Fabienne Dulac lance quatre chantiers pour construire l’après crise sanitaire. Mais, annonce-t-elle d’emblée, si cette crise nous a impactés on garde le cap établi par le plan stratégique Engage 2025. C’est donc fortement encadrés qu’évolueront ces groupes d’études.

Ainsi peut-on s’interroger sur la marge de manœuvre permise pour ajuster la stratégie du groupe et nos priorités aux impacts de la crise et en particulier pour aménager nos trajectoires financières. Quelle sera la place laissée à l’humain dans ces projets ? Les salariés devront-ils continuer, quoi qu’il leur en coûte, à se mettre en conformité avec ce qui leur est présenté comme impératif et indiscutable, ainsi qu’ils ont dû le faire tout au long du confinement ?

La première « piste de travail » du « think tang d’anticipation » (!!!) mis en place par la directrice d’Orange France part du constat que « seulement 25% des salariés qui étaient dans l’entreprise en 2015 seront encore là en 2025« . C’est donc bien sur la capacité d’adaptation des personnels que tablent nos penseurs de ce laboratoire d’idées qui se propose de « sortir des conventions » et de « casser les codes ». Mais qui dit adaptabilité ne dit pas ingénuité.

La jeune génération, pas plus que les « salariés plus expérimentés », n’acceptera la dégradation de ses conditions de travail et le manque de reconnaissance.

Nouveau Comex : pour quel « monde d’après » ?

Nous venons d’apprendre le remaniement du comité exécutif d’Orange. Le communiqué de la direction explique que la « nouvelle équipe sera engagée autour de Stéphane Richard pour accélérer la mise en œuvre du plan stratégique du Groupe« . Nous espérons que cette « nouvelle organisation repensée après la période de crise sanitaire d’une ampleur inédite » tiendra compte des leçons de cette crise comme s’y est engagé notre PDG.

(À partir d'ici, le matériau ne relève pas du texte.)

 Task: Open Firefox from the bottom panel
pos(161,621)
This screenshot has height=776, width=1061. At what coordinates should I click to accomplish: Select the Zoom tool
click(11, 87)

Pour FOCom, le monde de demain doit en effet remettre au centre de l’organisation et des priorités les aspects sociaux,  humains et environnementaux. Très concrètement cela signifie par exemple de repenser les espaces de travail et d’abandonner le tout openspace et le tout flex ce qui ne semble pas être le cas aujourd’hui.

Cela doit se traduire aussi par une politique de rétribution ambitieuse à contractualiser lors de la négociation salariale en cours avec l’octroi d’une prime de reconnaissance de l’engagement de tous les salariés et faisant de 2020 l’année du treizième mois de salaire à Orange. Pour ce faire, nous espérons que Gervais Pellissier, dans son nouveau costume de directeur des ressources humaines et de la transformation du Groupe, sera attentif à nos revendications et oubliera ses réflexes d’ancien directeur financier.